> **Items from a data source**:
....

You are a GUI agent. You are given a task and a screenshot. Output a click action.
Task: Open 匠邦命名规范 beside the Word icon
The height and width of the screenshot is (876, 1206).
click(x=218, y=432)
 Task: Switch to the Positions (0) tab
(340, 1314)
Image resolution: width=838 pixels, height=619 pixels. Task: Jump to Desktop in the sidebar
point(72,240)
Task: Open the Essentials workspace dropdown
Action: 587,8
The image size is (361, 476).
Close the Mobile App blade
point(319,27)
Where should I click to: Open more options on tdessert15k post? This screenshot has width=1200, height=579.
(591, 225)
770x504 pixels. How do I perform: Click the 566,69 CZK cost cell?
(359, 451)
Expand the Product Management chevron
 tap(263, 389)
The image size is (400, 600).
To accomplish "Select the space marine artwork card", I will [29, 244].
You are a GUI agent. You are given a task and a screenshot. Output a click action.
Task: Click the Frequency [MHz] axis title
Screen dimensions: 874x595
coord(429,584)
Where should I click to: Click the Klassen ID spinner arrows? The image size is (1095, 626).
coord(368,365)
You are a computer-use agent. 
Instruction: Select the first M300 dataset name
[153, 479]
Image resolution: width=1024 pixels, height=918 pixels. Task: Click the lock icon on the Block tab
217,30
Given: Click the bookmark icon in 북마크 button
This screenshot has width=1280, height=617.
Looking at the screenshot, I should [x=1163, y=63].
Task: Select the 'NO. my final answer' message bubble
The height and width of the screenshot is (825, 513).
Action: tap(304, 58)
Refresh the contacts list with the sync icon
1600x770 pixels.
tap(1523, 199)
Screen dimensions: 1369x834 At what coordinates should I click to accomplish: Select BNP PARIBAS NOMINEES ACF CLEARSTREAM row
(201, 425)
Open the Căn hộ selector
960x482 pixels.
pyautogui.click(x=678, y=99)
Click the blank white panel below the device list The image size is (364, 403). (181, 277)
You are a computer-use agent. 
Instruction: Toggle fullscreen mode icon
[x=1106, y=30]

....

> **Task to complete**:
Reproduce all of the data above, exactly and without omission.

> **Your response**:
You are a GUI agent. You are given a task and a screenshot. Output a click action.
Task: Open 匠邦命名规范 beside the Word icon
The height and width of the screenshot is (876, 1206).
click(x=218, y=432)
 Task: Switch to the Positions (0) tab
(340, 1314)
Image resolution: width=838 pixels, height=619 pixels. Task: Jump to Desktop in the sidebar
point(72,240)
Task: Open the Essentials workspace dropdown
Action: 587,8
The image size is (361, 476).
Close the Mobile App blade
point(319,27)
Where should I click to: Open more options on tdessert15k post? This screenshot has width=1200, height=579.
(591, 225)
770x504 pixels. How do I perform: Click the 566,69 CZK cost cell?
(359, 451)
Expand the Product Management chevron
 tap(263, 389)
The image size is (400, 600).
To accomplish "Select the space marine artwork card", I will [29, 244].
You are a GUI agent. You are given a task and a screenshot. Output a click action.
Task: Click the Frequency [MHz] axis title
Screen dimensions: 874x595
coord(429,584)
Where should I click to: Click the Klassen ID spinner arrows? The image size is (1095, 626).
coord(368,365)
You are a computer-use agent. 
Instruction: Select the first M300 dataset name
[153, 479]
Image resolution: width=1024 pixels, height=918 pixels. Task: Click the lock icon on the Block tab
217,30
Given: Click the bookmark icon in 북마크 button
This screenshot has width=1280, height=617.
Looking at the screenshot, I should [x=1163, y=63].
Task: Select the 'NO. my final answer' message bubble
The height and width of the screenshot is (825, 513).
Action: tap(304, 58)
Refresh the contacts list with the sync icon
1600x770 pixels.
tap(1523, 199)
Screen dimensions: 1369x834 At what coordinates should I click to accomplish: Select BNP PARIBAS NOMINEES ACF CLEARSTREAM row
(201, 425)
Open the Căn hộ selector
960x482 pixels.
pyautogui.click(x=678, y=99)
Click the blank white panel below the device list The image size is (364, 403). (181, 277)
You are a computer-use agent. 
Instruction: Toggle fullscreen mode icon
[x=1106, y=30]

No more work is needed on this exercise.